Searching for freedom and connection in a gas-powered, digital and divided world.
Motherload is a crowdsourced documentary about a new mother’s quest to understand the increasing isolation and disconnection of the digital age, its planetary impact, and how cargo bikes could be an antidote.
Filmmaker Liz Canning cycled everywhere until she had twins in 2008. Hauling babies via car was not only unsustainable but took the freedom and adventure out of life, and Liz felt trapped. She Googled “family bike” and uncovered a global movement of people replacing cars with cargo bikes: long-frame bicycles designed for carrying passengers and heavy loads. Liz set out to learn more, and Motherload was born.

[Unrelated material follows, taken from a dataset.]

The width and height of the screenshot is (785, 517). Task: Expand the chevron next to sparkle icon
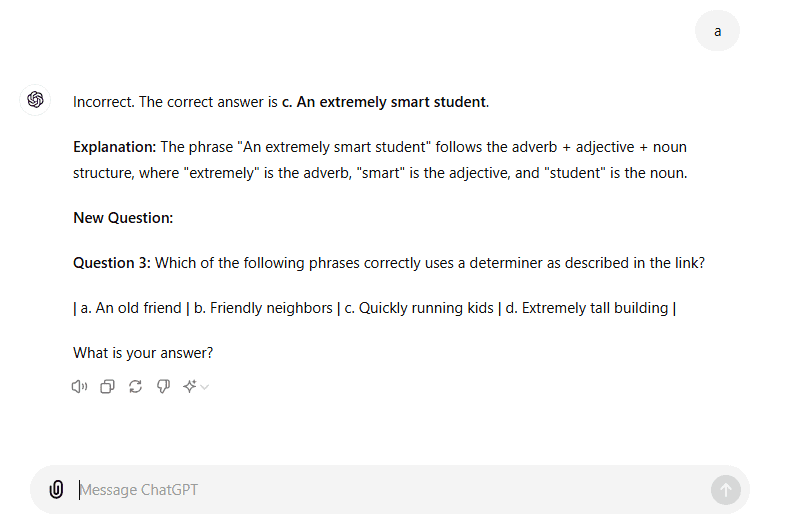pyautogui.click(x=204, y=387)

In the joy and dedication of the cargo bike community Liz saw that the choice to live by bike, instead of by car, has powerful positive repercussions. These people make sustainability looking really fun! Motherload asks why this is so and what it can teach us about mainstream culture.
Through her research Liz learns how the bicycle transformed society faster and more effectively than any other invention, facilitating women’s fight for the vote and giving the poor mobility for the first time in history. In 1896 Maria Ward wrote in Bicycling for Ladies:
“Riding the wheel, our own powers are revealed to us, a new sense is seemingly created… You have conquered a new world, and exultingly, you take possession of it.”
This all makes sense when Liz finds that humans are genetically hardwired to crave outdoor sensory experiences like riding a bicycle.
We feel this most urgently today, as our hunter-gatherer instincts are drowned out by the clamor of the digital age, and Americans spend 95% of our time indoors.